**Task to carry out:** Copy out exactly the lines beginning with the one that contains "Delete 图片 1 with the red trash icon" and continuing through the one that contains "tap(979, 44)", both included.

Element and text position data
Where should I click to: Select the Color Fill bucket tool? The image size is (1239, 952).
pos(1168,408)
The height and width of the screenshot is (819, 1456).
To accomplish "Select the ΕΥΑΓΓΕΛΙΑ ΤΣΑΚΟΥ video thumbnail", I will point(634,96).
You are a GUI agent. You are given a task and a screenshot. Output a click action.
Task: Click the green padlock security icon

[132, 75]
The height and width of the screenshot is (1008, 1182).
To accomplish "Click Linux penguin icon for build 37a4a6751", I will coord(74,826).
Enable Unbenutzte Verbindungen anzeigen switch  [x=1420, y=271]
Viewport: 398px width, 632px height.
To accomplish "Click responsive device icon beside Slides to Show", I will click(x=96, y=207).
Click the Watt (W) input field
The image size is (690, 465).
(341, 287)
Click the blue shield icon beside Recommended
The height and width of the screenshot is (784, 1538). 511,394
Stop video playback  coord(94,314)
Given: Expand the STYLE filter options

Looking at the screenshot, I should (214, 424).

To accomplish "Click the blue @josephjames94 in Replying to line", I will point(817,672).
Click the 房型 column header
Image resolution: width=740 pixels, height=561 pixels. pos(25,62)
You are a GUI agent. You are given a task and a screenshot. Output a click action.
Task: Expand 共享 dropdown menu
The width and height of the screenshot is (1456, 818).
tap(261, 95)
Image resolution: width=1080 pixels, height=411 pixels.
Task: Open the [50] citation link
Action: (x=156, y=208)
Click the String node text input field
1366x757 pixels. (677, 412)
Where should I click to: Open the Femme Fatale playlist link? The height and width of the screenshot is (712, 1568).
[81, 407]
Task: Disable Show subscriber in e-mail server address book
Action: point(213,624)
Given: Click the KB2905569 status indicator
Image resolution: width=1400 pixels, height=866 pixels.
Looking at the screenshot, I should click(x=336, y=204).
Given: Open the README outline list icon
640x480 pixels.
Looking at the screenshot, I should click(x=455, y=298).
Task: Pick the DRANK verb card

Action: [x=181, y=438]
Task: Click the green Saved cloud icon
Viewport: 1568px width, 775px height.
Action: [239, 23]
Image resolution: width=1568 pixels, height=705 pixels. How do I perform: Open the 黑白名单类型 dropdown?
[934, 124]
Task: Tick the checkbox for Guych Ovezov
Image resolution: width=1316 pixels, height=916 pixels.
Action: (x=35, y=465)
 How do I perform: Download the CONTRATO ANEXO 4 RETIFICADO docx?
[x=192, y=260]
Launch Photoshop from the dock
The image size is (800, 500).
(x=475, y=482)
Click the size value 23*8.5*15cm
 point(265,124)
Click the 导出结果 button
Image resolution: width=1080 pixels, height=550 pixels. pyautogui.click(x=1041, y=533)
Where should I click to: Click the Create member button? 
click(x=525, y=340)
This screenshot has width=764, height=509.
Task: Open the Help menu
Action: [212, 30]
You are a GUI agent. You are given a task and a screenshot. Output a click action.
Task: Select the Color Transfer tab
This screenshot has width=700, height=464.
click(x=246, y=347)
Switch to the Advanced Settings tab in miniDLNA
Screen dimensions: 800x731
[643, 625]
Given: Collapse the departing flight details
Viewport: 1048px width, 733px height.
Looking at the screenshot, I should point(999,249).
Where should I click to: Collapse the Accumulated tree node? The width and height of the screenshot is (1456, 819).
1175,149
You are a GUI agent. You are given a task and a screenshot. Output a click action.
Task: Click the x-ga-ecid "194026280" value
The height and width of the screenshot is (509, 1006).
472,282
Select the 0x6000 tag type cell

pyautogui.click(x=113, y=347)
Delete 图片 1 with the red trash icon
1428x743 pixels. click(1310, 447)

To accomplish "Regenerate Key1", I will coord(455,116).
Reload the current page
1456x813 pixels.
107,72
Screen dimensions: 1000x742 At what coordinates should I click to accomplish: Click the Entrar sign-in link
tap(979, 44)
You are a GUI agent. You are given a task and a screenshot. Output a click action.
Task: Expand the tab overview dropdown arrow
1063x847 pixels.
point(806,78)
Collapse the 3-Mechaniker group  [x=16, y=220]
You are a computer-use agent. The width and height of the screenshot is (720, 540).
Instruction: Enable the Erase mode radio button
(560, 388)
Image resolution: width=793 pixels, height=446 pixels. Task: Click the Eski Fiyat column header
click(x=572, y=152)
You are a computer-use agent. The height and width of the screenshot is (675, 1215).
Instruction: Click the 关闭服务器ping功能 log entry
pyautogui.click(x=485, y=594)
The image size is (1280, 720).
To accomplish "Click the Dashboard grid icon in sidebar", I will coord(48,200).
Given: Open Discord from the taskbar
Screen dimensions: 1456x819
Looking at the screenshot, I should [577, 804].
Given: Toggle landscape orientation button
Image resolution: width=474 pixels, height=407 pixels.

**Correct output:**
Delete 图片 1 with the red trash icon
1428x743 pixels. click(1310, 447)

To accomplish "Regenerate Key1", I will coord(455,116).
Reload the current page
1456x813 pixels.
107,72
Screen dimensions: 1000x742 At what coordinates should I click to accomplish: Click the Entrar sign-in link
tap(979, 44)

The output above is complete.